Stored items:
------------------------------------
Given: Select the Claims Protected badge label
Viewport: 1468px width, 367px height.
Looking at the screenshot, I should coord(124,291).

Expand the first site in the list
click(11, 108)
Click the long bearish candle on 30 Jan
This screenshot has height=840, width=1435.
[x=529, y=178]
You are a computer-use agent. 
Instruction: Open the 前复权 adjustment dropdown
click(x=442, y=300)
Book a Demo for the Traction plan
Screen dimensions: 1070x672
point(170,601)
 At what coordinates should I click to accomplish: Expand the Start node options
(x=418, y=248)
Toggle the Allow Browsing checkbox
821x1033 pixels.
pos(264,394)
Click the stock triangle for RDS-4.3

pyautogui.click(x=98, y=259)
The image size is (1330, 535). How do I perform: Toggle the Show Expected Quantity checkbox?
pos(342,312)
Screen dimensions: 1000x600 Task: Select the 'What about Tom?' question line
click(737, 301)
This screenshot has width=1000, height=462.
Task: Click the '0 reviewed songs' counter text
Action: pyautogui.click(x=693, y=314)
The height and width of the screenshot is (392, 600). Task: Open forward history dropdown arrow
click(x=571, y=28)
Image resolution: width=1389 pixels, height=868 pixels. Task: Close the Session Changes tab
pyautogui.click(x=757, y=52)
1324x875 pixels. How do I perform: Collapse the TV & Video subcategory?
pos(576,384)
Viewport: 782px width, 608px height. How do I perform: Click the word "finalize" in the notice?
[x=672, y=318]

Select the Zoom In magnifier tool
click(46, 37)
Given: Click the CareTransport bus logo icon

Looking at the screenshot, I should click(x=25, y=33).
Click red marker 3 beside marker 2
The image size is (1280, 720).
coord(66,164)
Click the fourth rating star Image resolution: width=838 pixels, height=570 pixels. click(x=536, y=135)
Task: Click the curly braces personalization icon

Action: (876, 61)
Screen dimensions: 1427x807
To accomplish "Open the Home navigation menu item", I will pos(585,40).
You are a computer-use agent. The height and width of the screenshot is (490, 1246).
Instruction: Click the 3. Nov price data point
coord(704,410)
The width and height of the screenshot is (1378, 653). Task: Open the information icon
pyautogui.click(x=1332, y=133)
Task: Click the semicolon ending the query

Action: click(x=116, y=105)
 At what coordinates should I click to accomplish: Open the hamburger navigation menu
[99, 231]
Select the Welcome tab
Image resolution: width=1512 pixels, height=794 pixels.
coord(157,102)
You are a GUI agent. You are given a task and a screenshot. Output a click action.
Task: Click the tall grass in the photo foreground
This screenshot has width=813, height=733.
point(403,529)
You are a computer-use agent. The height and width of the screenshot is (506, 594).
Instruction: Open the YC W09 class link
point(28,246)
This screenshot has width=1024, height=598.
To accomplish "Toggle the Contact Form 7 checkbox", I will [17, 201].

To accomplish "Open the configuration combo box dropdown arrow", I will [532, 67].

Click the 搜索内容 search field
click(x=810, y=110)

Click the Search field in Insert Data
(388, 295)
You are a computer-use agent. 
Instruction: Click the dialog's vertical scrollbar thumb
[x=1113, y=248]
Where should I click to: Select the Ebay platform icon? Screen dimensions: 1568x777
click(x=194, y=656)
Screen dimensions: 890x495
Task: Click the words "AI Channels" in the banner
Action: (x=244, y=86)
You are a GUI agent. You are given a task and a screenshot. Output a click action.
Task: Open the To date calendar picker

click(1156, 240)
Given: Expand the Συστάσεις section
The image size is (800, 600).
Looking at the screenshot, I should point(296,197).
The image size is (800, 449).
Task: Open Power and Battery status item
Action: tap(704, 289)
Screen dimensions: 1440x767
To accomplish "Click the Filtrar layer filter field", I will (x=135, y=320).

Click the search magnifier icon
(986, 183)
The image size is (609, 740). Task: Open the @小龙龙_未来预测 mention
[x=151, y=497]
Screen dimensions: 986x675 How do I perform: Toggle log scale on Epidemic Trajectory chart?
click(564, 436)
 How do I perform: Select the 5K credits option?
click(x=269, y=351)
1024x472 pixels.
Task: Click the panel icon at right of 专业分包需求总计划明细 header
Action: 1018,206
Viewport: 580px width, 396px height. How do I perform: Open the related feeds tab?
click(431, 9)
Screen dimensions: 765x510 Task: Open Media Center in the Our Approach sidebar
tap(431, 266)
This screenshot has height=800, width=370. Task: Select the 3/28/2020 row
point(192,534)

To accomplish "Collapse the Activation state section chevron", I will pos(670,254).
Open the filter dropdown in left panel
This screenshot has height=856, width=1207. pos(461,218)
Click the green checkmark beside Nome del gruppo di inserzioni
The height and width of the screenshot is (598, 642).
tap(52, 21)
------------------------------------
Task objective ->
Wherever the string "section" occurs in the data, copy the line that holds it.

Answer space ->
Given: Expand the Συστάσεις section
To accomplish "Collapse the Activation state section chevron", I will pos(670,254).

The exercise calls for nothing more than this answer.